Mango Grilled Chicken Salad

This is a great time to eat mango. They are ripe and soooo good and sweat. Eat this salad for lunch or dinner. And pack it up to work.



For dressing:

5 oz.dice mango
3 oz. juice from fresh oranges (2 oranges)
2 tablespoon of apple cider vinegar or any other vinegar

Makes around 8 oz. of dressing. You can keep in a refrigerator for one week.

For salad:

mesclun salad
4 oz crumbled goat cheese 
16 pecans or walnuts
6 grape or cocktail tomatoes
1/2 dice mango


Mango dressing: in a blender, mix mango, vinegar and fresh squeezed orange juice; blend well. Choose consistency by adding more or less fresh squeezed orange juice. Optional:if mango is not sweet, you can add brown sugar.

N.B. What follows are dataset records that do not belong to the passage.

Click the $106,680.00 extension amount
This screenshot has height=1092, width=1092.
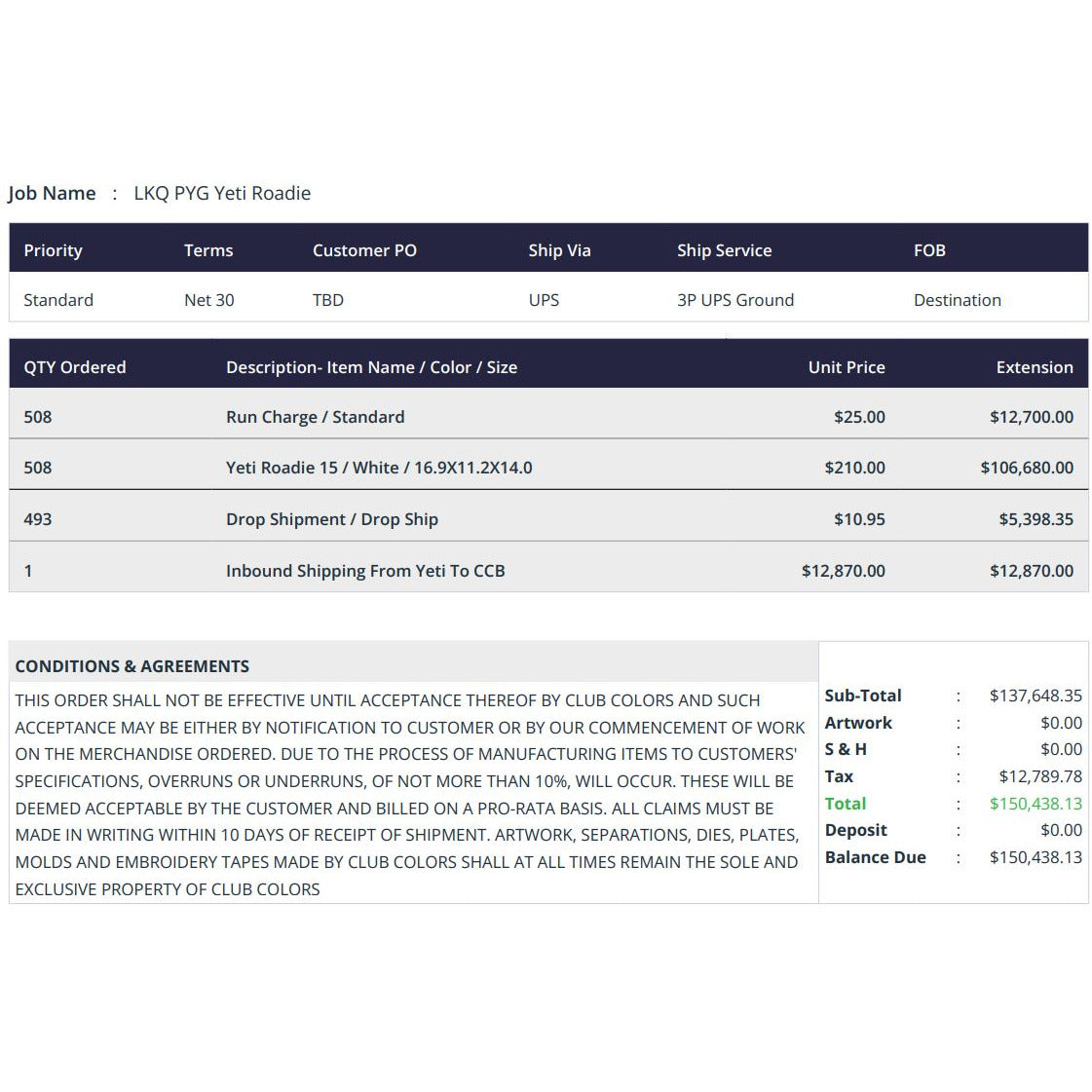pyautogui.click(x=1027, y=468)
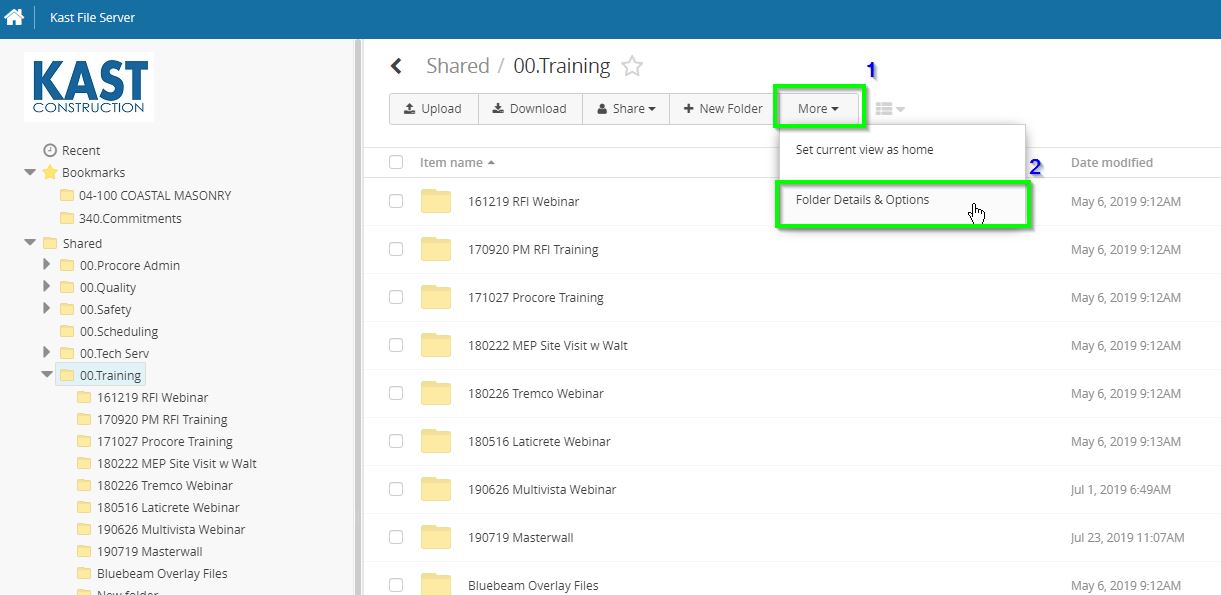
Task: Click the 161219 RFI Webinar folder icon in list
Action: click(436, 201)
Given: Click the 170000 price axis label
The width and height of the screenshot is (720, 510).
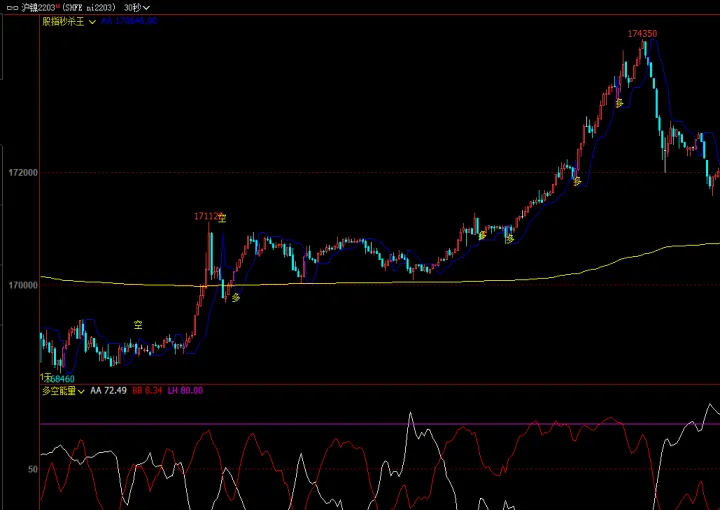Looking at the screenshot, I should tap(22, 286).
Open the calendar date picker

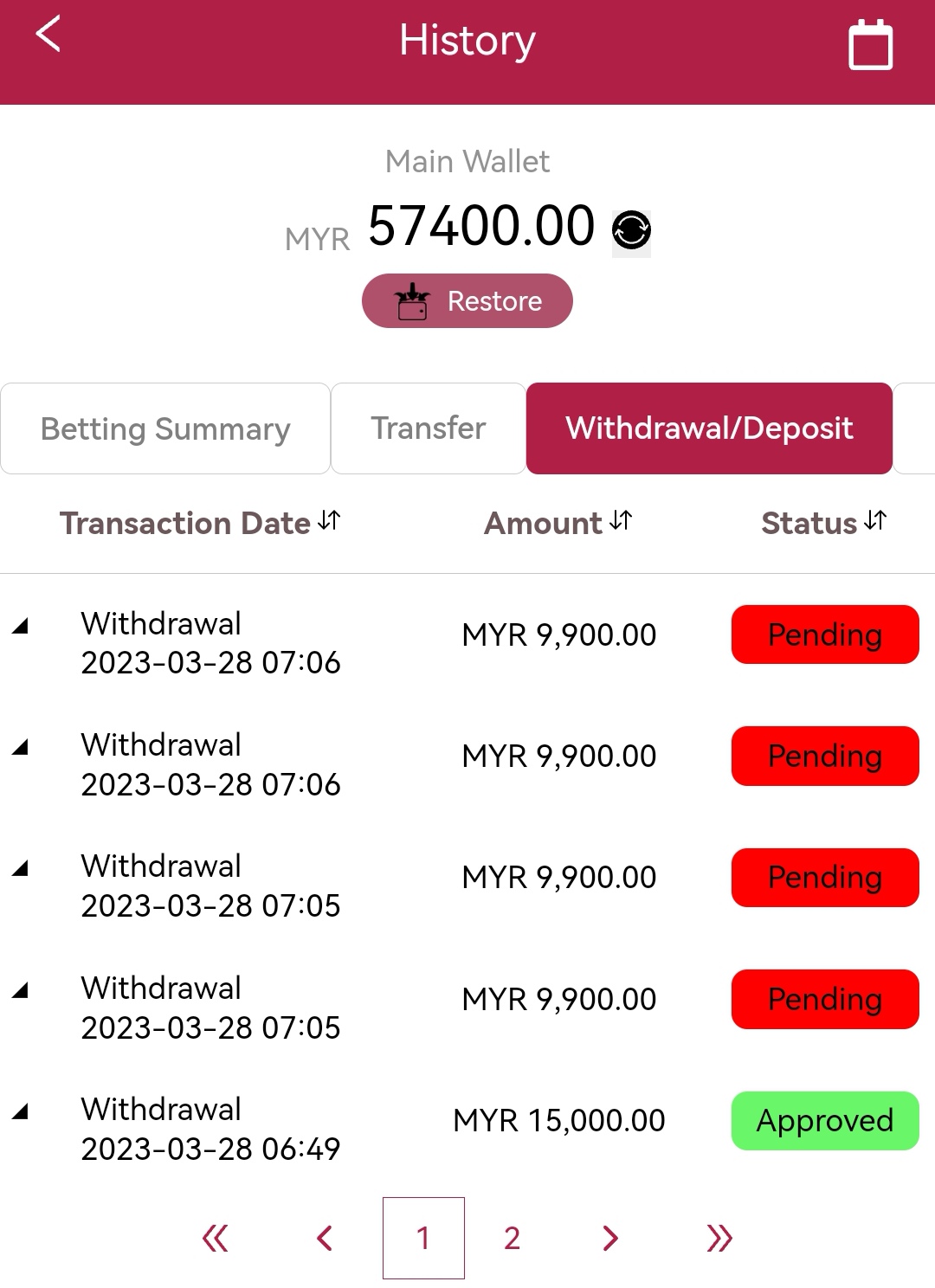pyautogui.click(x=869, y=45)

Combine mesclun salad, pecans or walnuts, tomatoes, mango, goat cheese in a large bowl. Add the dressing and toss. Place a grilled chicken on the top.







Frozen Mango Caipirinha

It is too hot outside. It’s time to cool off!  



3 1/2 oz. Cachaça
4 teaspoon cane sugar
1 lime (quartered)
1 medium mango
2 cups of ice cubes


Muddle 8 lime wedges and 4 teaspoons raw cane sugar in a bowl. Cut mango is a small pieces.  In a blender, combine mango, Cachaça, and ice; add juice made from lime wedges and raw cane sugar (leaving lime wedges and splitting between two glasses), and blend. Pour everything into two tall 16 oz. glasses with remained lime wedges.Garnish with lime.